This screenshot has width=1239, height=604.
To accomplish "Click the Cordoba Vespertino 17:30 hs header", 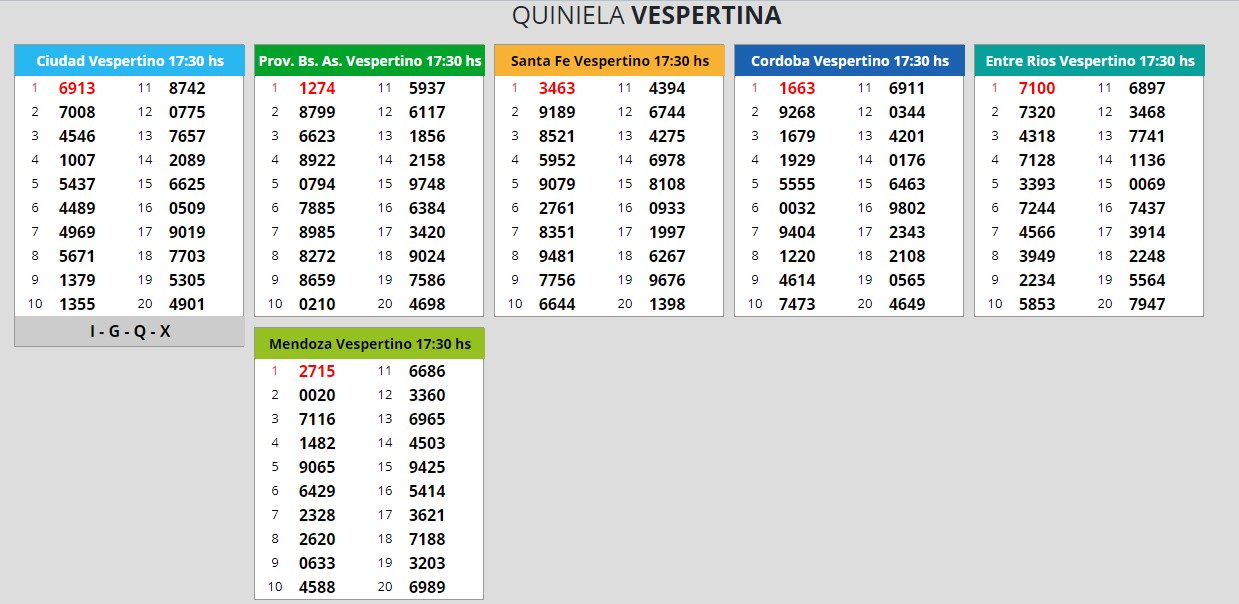I will 849,61.
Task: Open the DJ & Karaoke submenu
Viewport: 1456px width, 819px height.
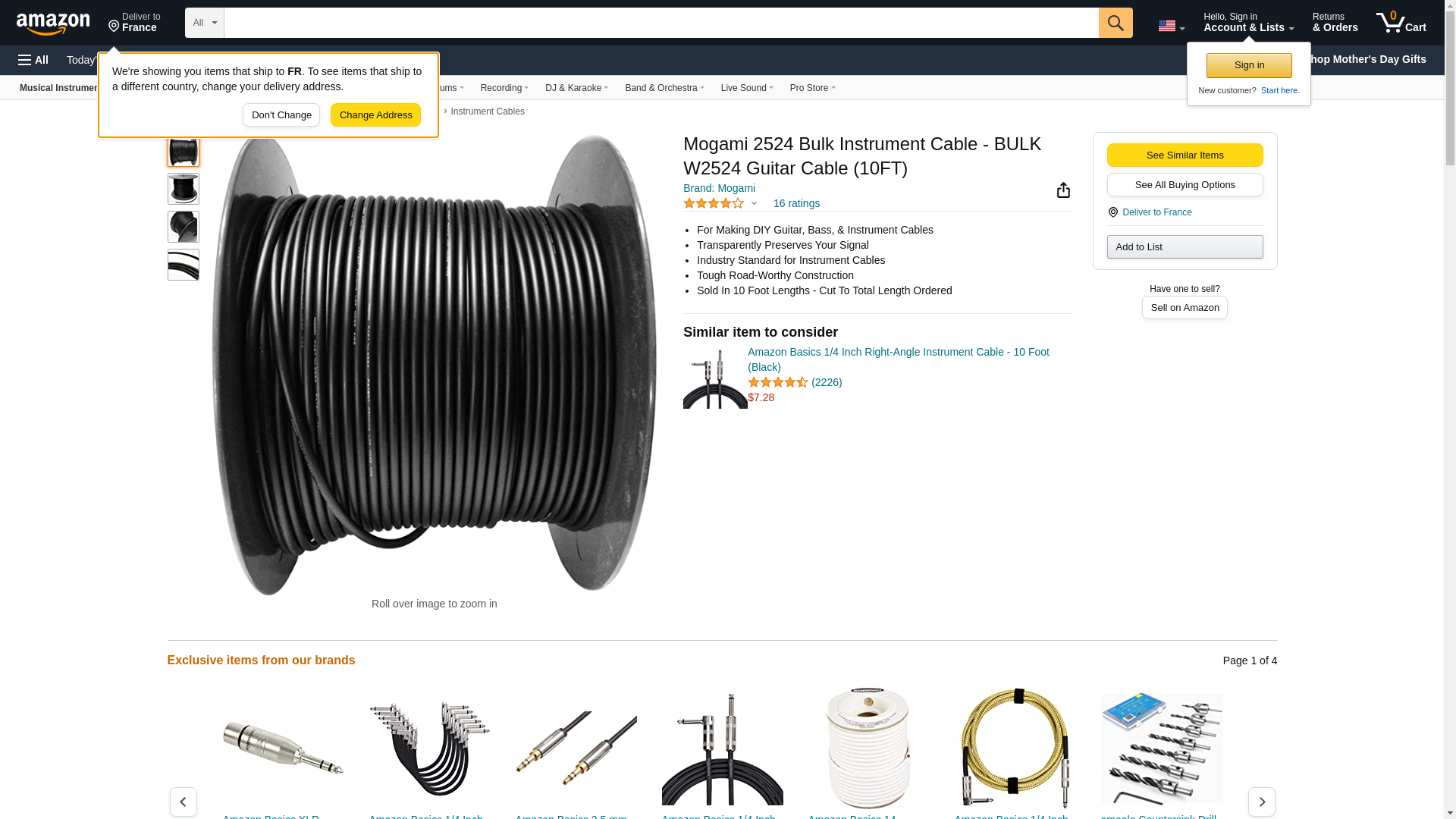Action: pos(576,88)
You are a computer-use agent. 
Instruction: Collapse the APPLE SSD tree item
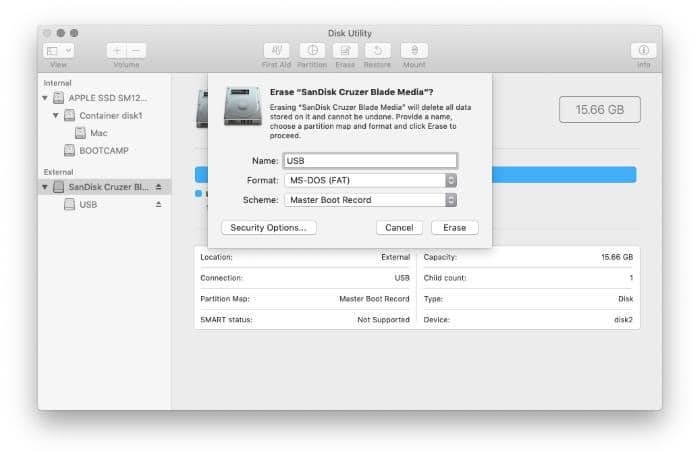point(45,98)
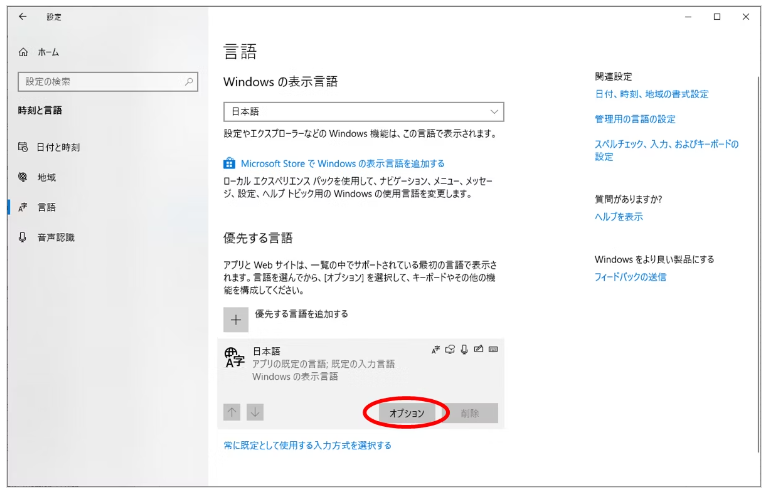The height and width of the screenshot is (499, 770).
Task: Click the 地域 globe icon
Action: click(x=23, y=177)
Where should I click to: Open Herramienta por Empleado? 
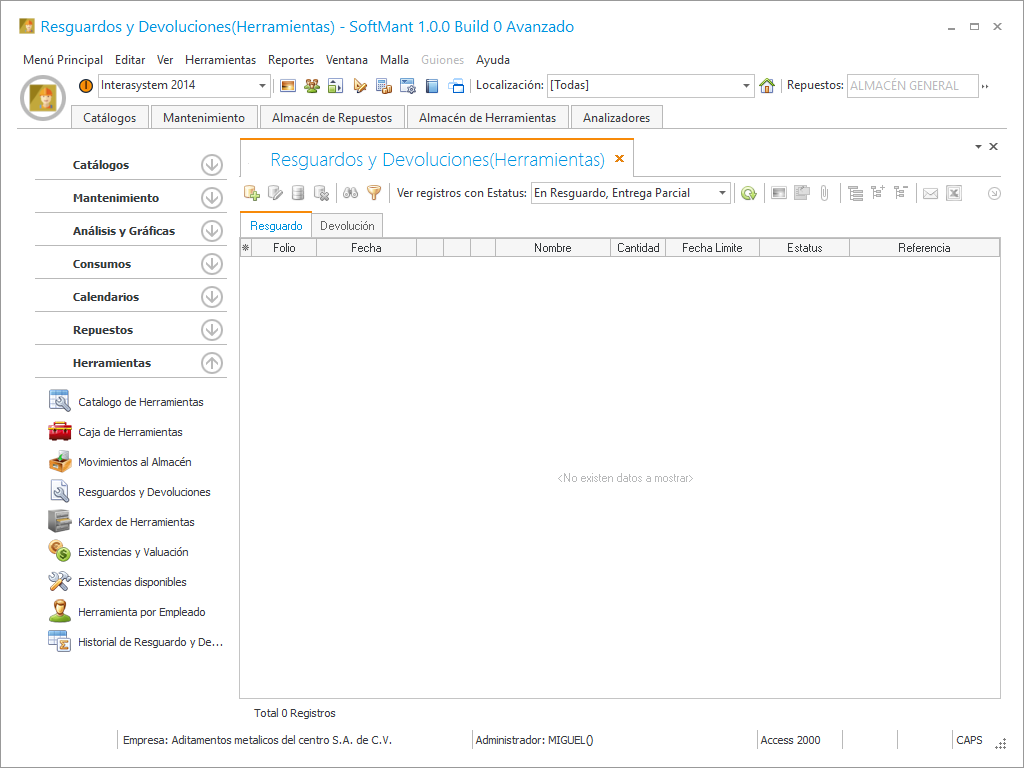tap(141, 612)
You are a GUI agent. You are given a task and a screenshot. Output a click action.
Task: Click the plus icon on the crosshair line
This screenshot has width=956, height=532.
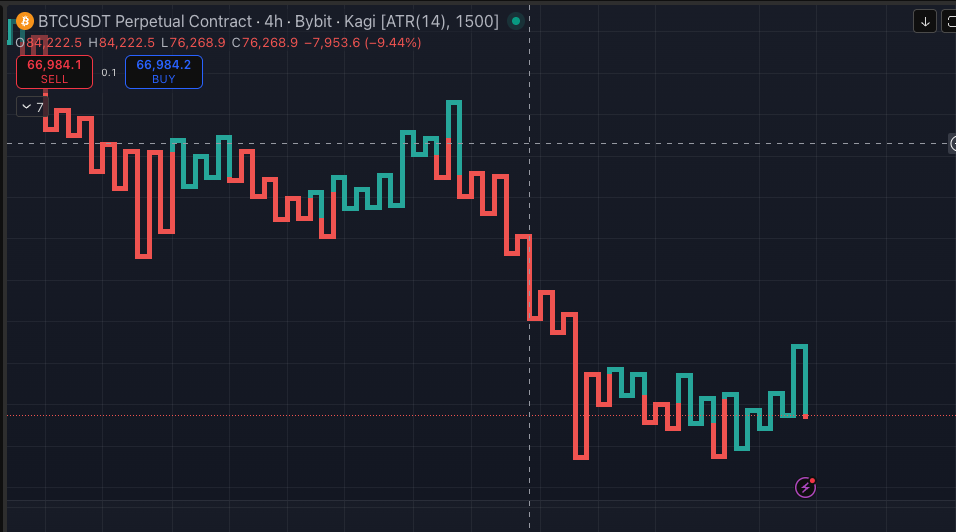952,144
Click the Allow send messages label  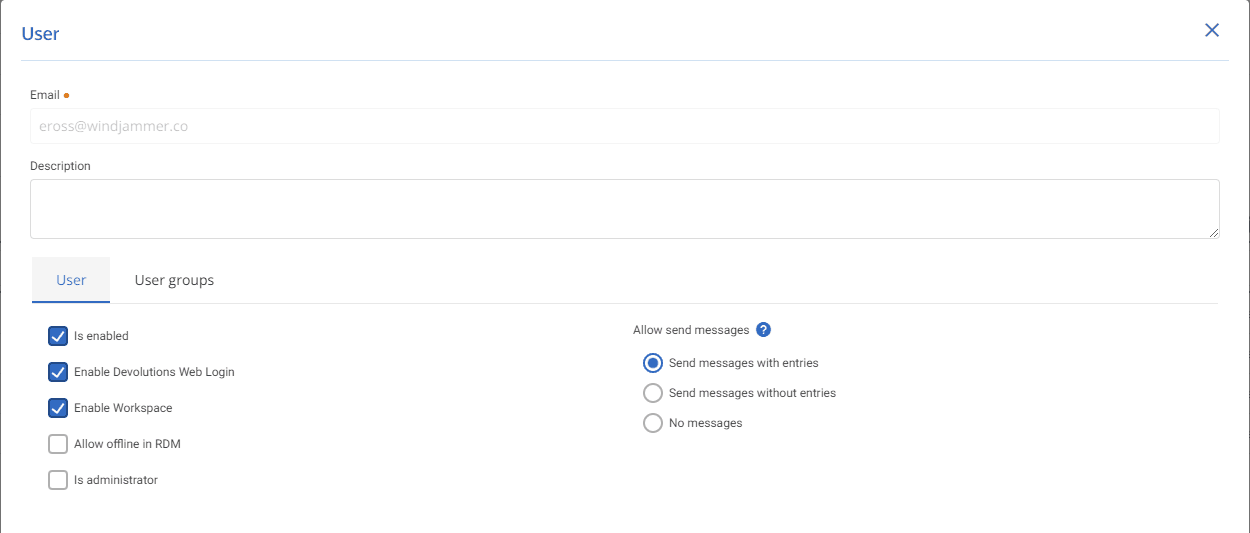point(691,330)
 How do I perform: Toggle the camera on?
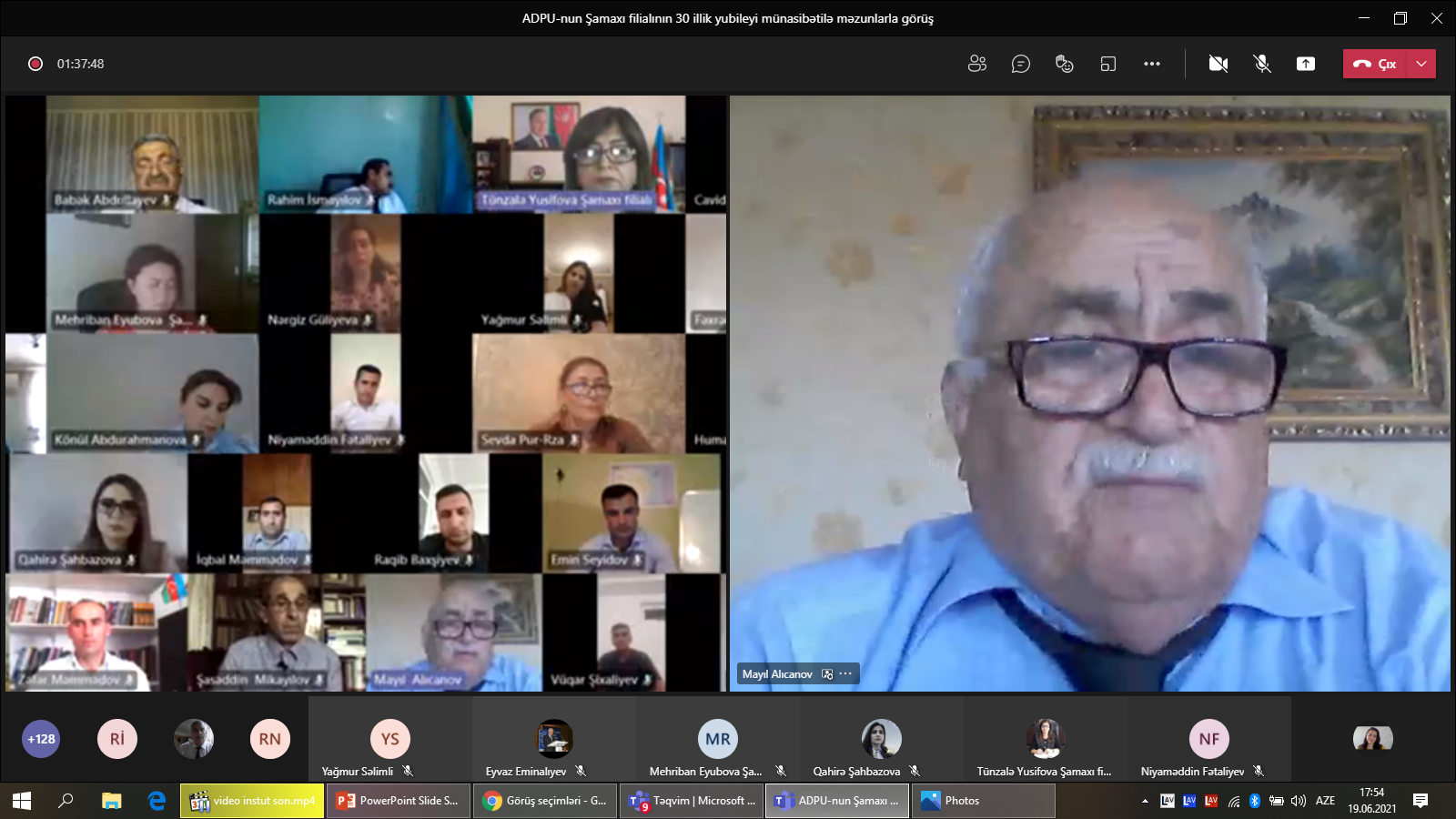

* * * * * * *

WHAT IS NEEDED
Could you please find every line of the listing above holding the string "agent" and copy it?

YOUR SOLUTION
You are a computer-use agent. 
You are a GUI agent. You are given a task and a screenshot. Output a click action.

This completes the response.